Here, we’ll estimate the amount of rain that fell over the Winooski River watershed in Vermont on July 11, 2023, a day where there was major flooding. Here are the steps:

1. Get PRISM precipitation

Go to There are lots of different options. I downloaded provisional daily precipitation for July 11, 2023. Here’s what it looked like: 

Unzip the files to a convenient location. The data are in BIL format. This is an old ESRI format for aerial photos and remote sensing data, but it shouldn’t pose a problem if you have a full installation of QGIS. 

2. Get your watershed boundary

Go to the global watersheds web app at

I panned and zoomed until I found where the Winooski drains to Lake Champlain. 

Under Options, check the box for “Make results downloadable.” 

Click on the map then click “Delineate!” button in the map popup. Or you can click “Enter coordinates” and enter 44.53, -73.27. It should look something like this:

If the results don’t look right, click in a slightly different location and try again. 

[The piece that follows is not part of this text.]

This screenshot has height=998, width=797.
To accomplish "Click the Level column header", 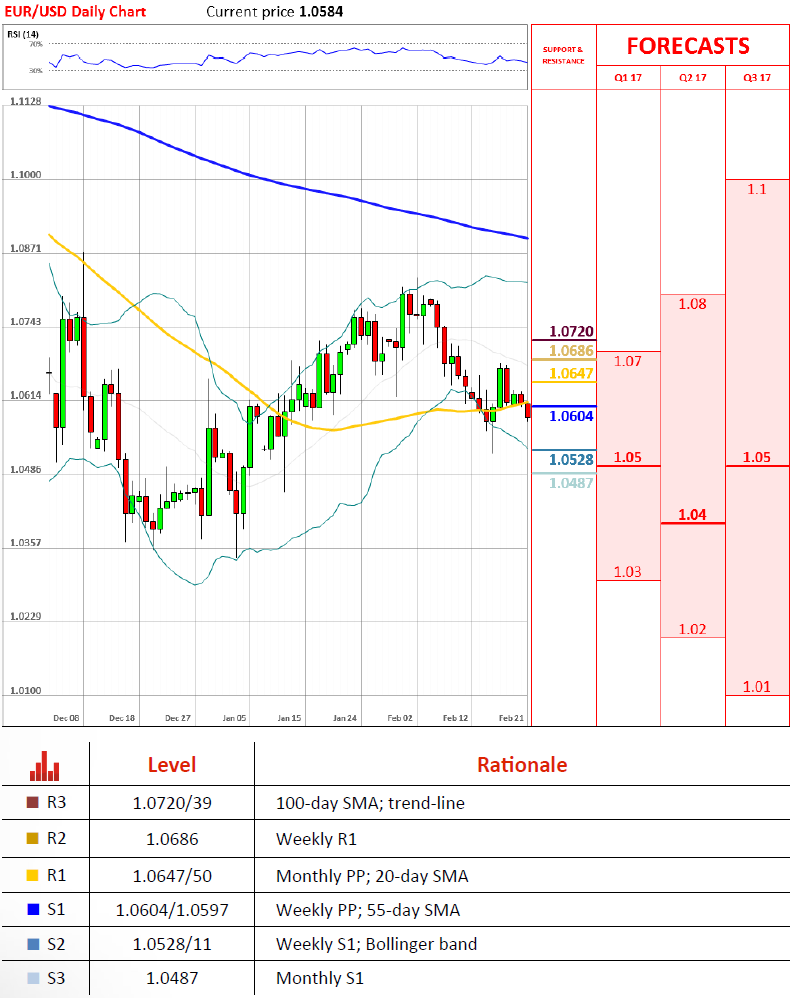I will point(171,765).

On the left of the page, scroll down. Under Downloads, click Watershed Boundary. Click the button to download the watershed boundary. I recommed choosing a GeoPackage, but the other formats will work fine too. 

3. Create a map in QGIS

Open QGIS, and create a new project. 

Add the watershed: Select Layer > Add layer > Add vector layer, then choose the watershed layer.

Add the precipitation layer: Select Layer > Add layer > Add raster layer, then choose the PRISM precip. layer. Choose the .bil file.

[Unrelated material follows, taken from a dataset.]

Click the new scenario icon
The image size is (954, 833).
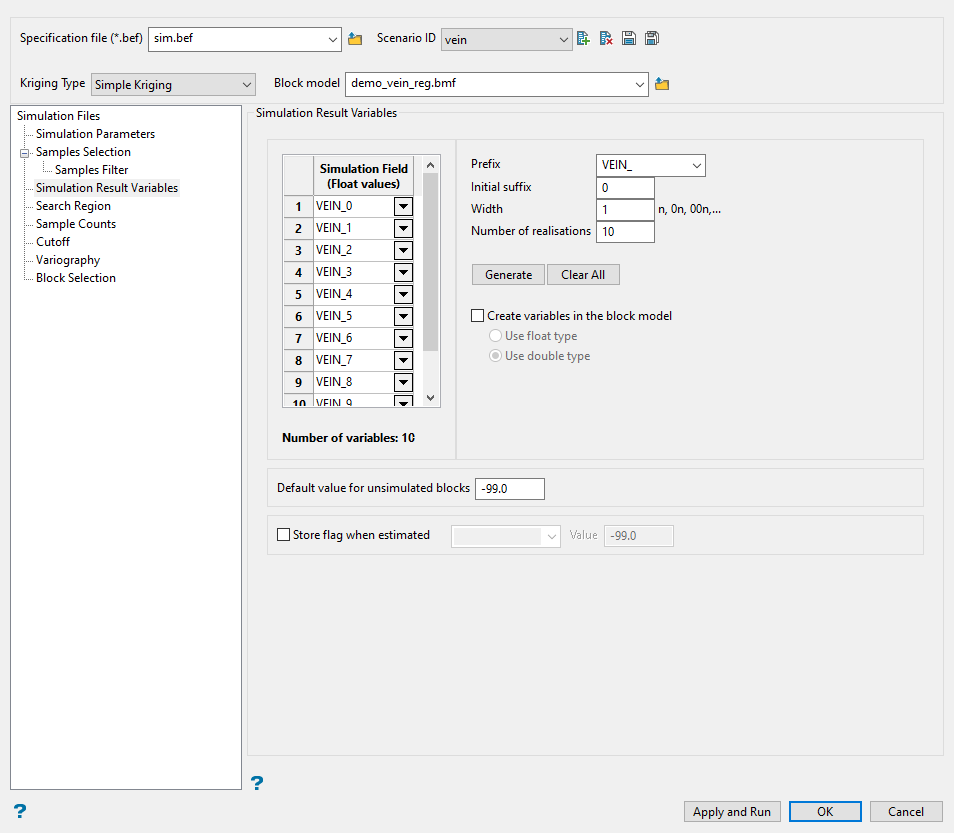coord(584,39)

Here, I adjusted the Symbology of the layers to make them look nice.

Use the “Identify features” tool to check a few values of the precip. We can see a pixel in the center of the watershed where the precip was 95 mm on July 11. That is about 3.7 inches. A lot of rain in 24 hours! 

4. Calculate the basin average

Open the Toolbox It looks like a little gear in the menu bar, or choose Processing > Toolbox. 

Search for the tool Zonal Statistics, and double click it to open. We have to make the right selections in the window that pops up:

Under Input layer, select the watershed vector layer. 

Under Raster layer, choose the PRISM precipitation raster. 

Under Raster band, keep the default, Band 1. (This raster only has one band. Sometimes a raster will have multiple bands. For example, an image will have separate bands for Red, Green, and Blue.)

Under Statistics to calculate, make sure Mean is included. 

Near the bottom, you can keep [Create temporary layer], or you can choose to save the results. Your choices are a variety of geodata layers. Since the results will be a table (not geodata), I  chose .csv, a comma-delimited text file. 

Click Run. 

In a moment, you should see a new table appear in your map’s Table of Contents. Right click on it and choose Open Table. 

Note that the table has only one row. That is because our input vector file only had a single feature. 

In the table,-mean is 56. That means the watershed received an average of 56 mm of precipitation that day. The field _count has a value of 176. That means that QGIS averaged the value of 176 pixels that itersect our watershed. 

Next Steps

That’s it! Now you know how to calculate the average precipitation over a watershed. This kind of calculation is extremely important in many areas of science and engineering. It’s useful for analyzing floods and droughts, in water budget studies, etc. 

The approach we used required a lot of clicking. If you need to do it over and over, you can write some code to automate the calculation. Let me know if you’re interested in seeing this in a future post. 

Important note: This method, using the zonal average in GIS, works well when your watershed is small. That is because the pixels all have roughly the same area. If you are dealing with a large watershed, the results will not be accurate, because the area of the pixels varies a lot with latitude. This illustration shows how grid cells get much smaller toward the poles.

For larger watersheds, you should calculate a weighted average that accounts for the varying area of the pixels. This means you’ll have to write some code to do it.